Irina A. Polejaeva, Utah State University
Ravi Ranjan, University of Utah
Christopher J. Davies, Utah State University
Misha Regouski, Utah State University
Justin Hall, Utah State University
Aaron L. Olsen, Utah State University
Qinggang Meng, Utah State University
Heloisa M. Rutigliano, Utah State University
Derek J. Dosdall, University of Utah
Nathan A. Angel, University of Utah
Frank B. Sachse, University of Utah
Thomas Seidel, University of Utah
Aaron J. Thomas, Utah State University
Rusty Stott, Utah State University
Kip E. Panter, USDA ARS Poisonous Plant Research Laboratory
Pamela M. Lee, Washington State University
Arnaud J. Van Wettere, Utah State University
John R. Stevens, Utah State University
Zhongde Wang, Utah State University
Rob S. Macleod, University of Utah
Nassir F. Marrouche, University of Utah
Kenneth L. White, Utah State University


INTRODUCTION: Large animal models of progressive atrial fibrosis would provide an attractive platform to study relationship between structural and electrical remodeling in atrial fibrillation (AF).
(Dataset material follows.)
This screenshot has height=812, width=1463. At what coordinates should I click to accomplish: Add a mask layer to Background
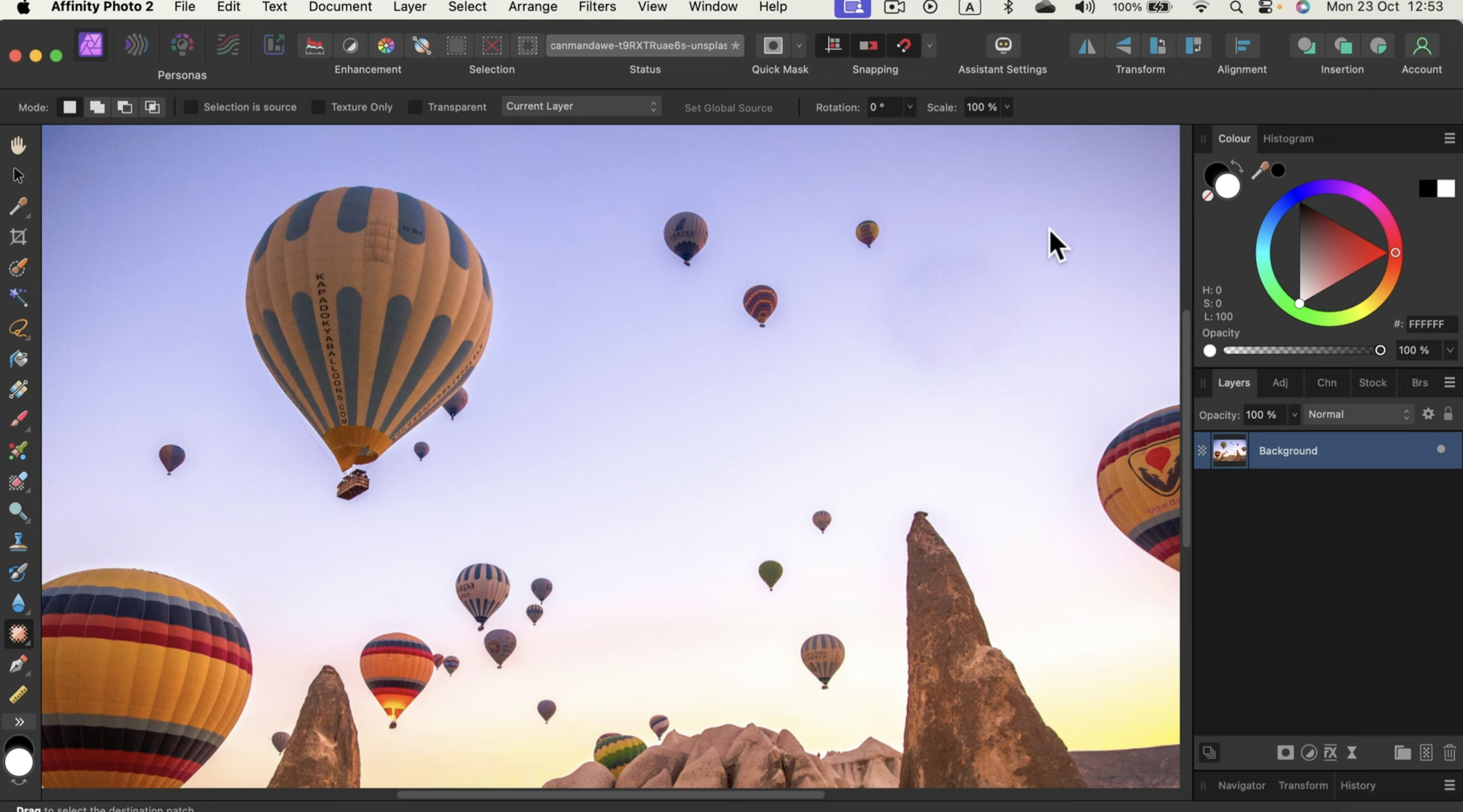(x=1285, y=753)
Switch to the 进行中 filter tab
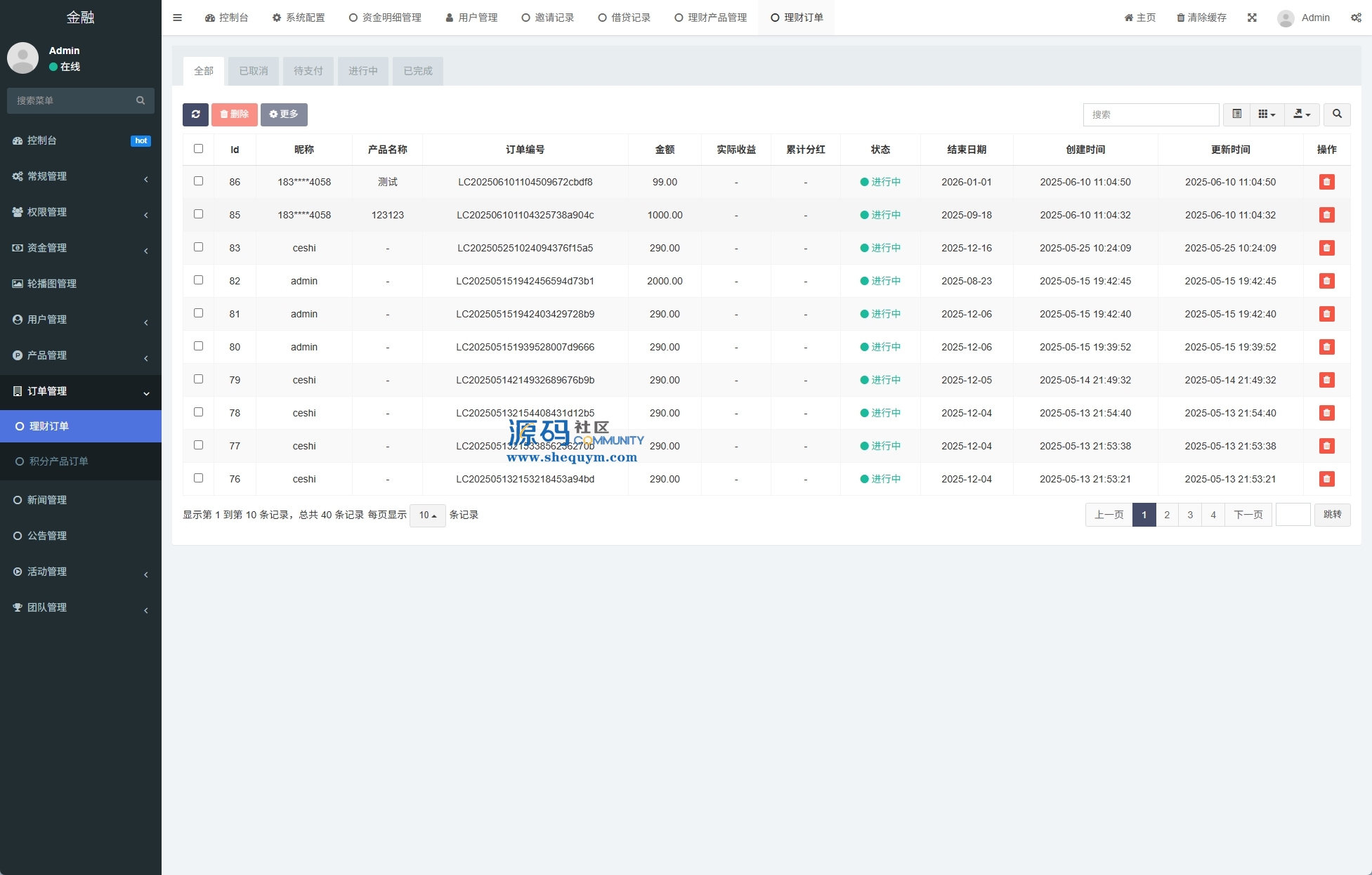Viewport: 1372px width, 875px height. (362, 71)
Here we established a new transgenic goat model of AF with cardiac specific overexpression of TGF-β1 and investigated the changes in the cardiac structure and function leading to AF. METHODS AND RESULTS: Transgenic goats with cardiac specific overexpression of constitutively active TGF-β1 were generated by somatic cell nuclear transfer. We examined myocardial tissue, ECGs, echocardiographic data, and AF susceptibility in transgenic and wild-type control goats. Transgenic goats exhibited significant increase in fibrosis and myocyte diameters in the atria compared to controls, but not in the ventricles. P-wave duration was significantly greater in transgenic animals starting at 12 months of age, but no significant chamber enlargement was detected, suggesting conduction slowing in the atria. Furthermore, this transgenic goat model exhibited a significant increase in AF vulnerability. Six of 8 transgenic goats (75%) were susceptible to AF induction and exhibited sustained AF (>2 minutes), whereas none of 6 controls displayed sustained AF (P < 0.01). Length of induced AF episodes was also significantly greater in the transgenic group compared to controls (687 ± 212.02 seconds vs. 2.50 ± 0.88 seconds, P < 0.0001), but no persistent or permanent AF was observed. CONCLUSION: A novel transgenic goat model with a substrate for AF was generated. In this model, cardiac overexpression of TGF-β1 led to an increase in fibrosis and myocyte size in the atria, and to progressive P-wave prolongation. We suggest that these factors underlie increased AF susceptibility.